The association of Apollo with the serpent is a continuation of the older Indo-European dragon-slayer motif. Wilhelm Heinrich Roscher (1913) pointed out that the serpent as an attribute of both Hermes and Asclepius is a variant of the "pre-historic semi-chthonic serpent hero known at Delphi as Python", who in classical mythology is slain by Apollo.

One Greek myth of origin of the caduceus is part of the story of Tiresias, who found two snakes copulating and killed the female with his staff. Tiresias was immediately turned into a woman, and so remained until he was able to repeat the act with the male snake seven years later. This staff later came into the possession of the god Hermes, along with its transformative powers.

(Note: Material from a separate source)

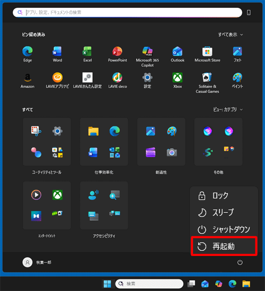The height and width of the screenshot is (291, 265).
Task: Click the power button icon
Action: [240, 262]
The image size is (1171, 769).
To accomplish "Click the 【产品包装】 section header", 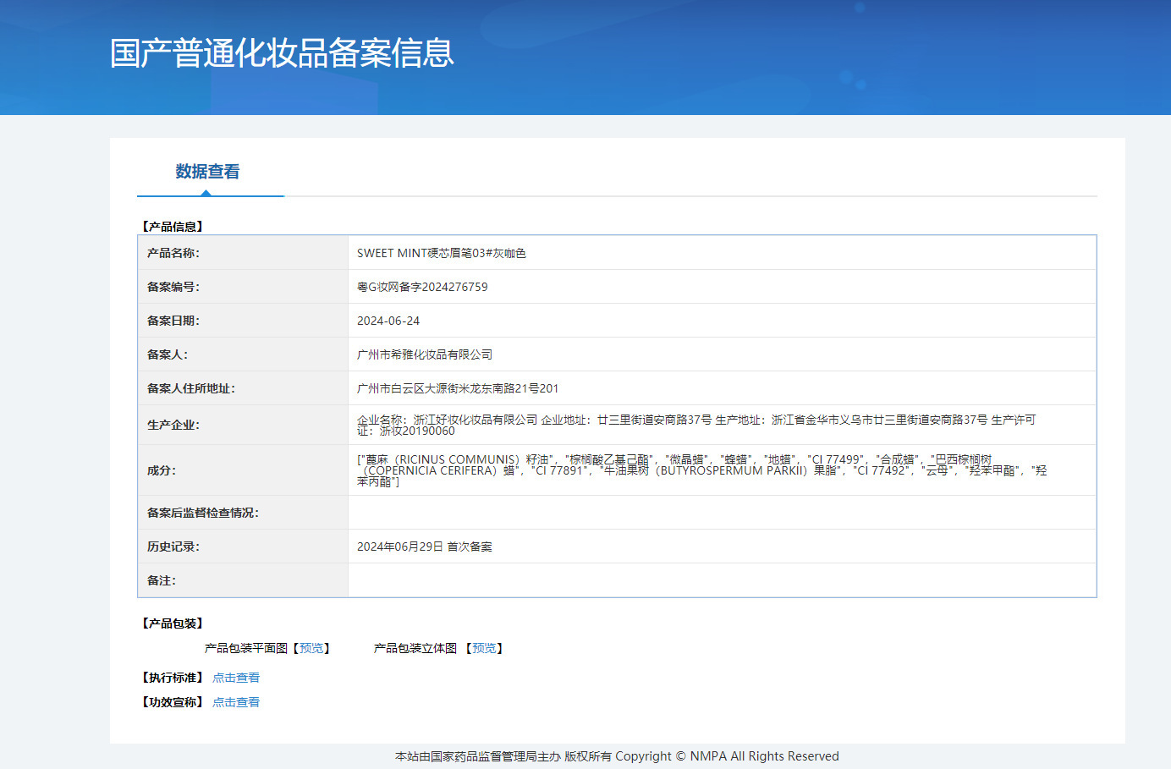I will click(x=173, y=623).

Another myth suggests that Hermes (or Mercury) saw two serpents entwined in mortal combat. Separating them with his wand he brought about peace between them, and as a result the wand with two serpents came to be seen as a sign of peace.

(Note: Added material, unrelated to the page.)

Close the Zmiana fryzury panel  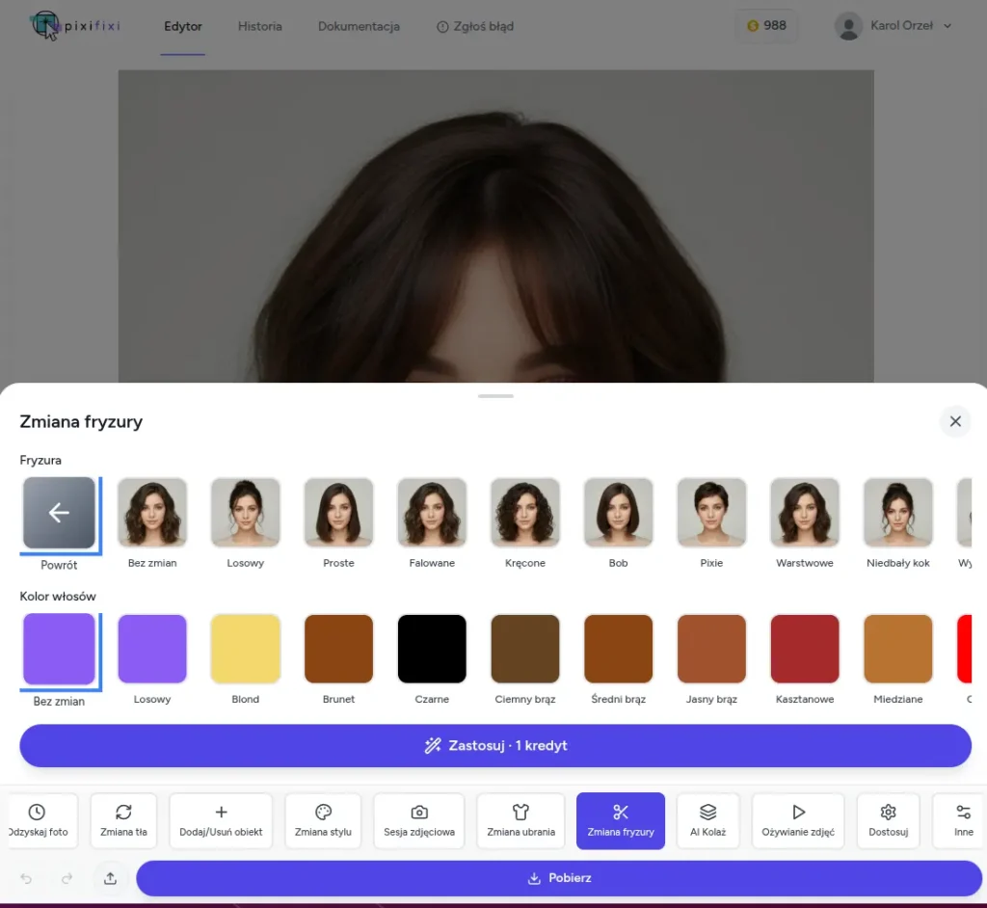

In Rome, Livy refers to the caduceator who negotiated peace arrangements under the diplomatic protection of the caduceus he carried.

===Iconography===
In some vase paintings ancient depictions of the Greek kerukeion are somewhat different from the commonly seen modern representation. These representations feature the two snakes atop the staff (or rod), crossed to create a circle with the heads of the snakes resembling horns. This old graphic form, with an additional crossbar to the staff, seems to have provided the basis for the graphical sign of Mercury (☿) used in Greek astrology from late antiquity.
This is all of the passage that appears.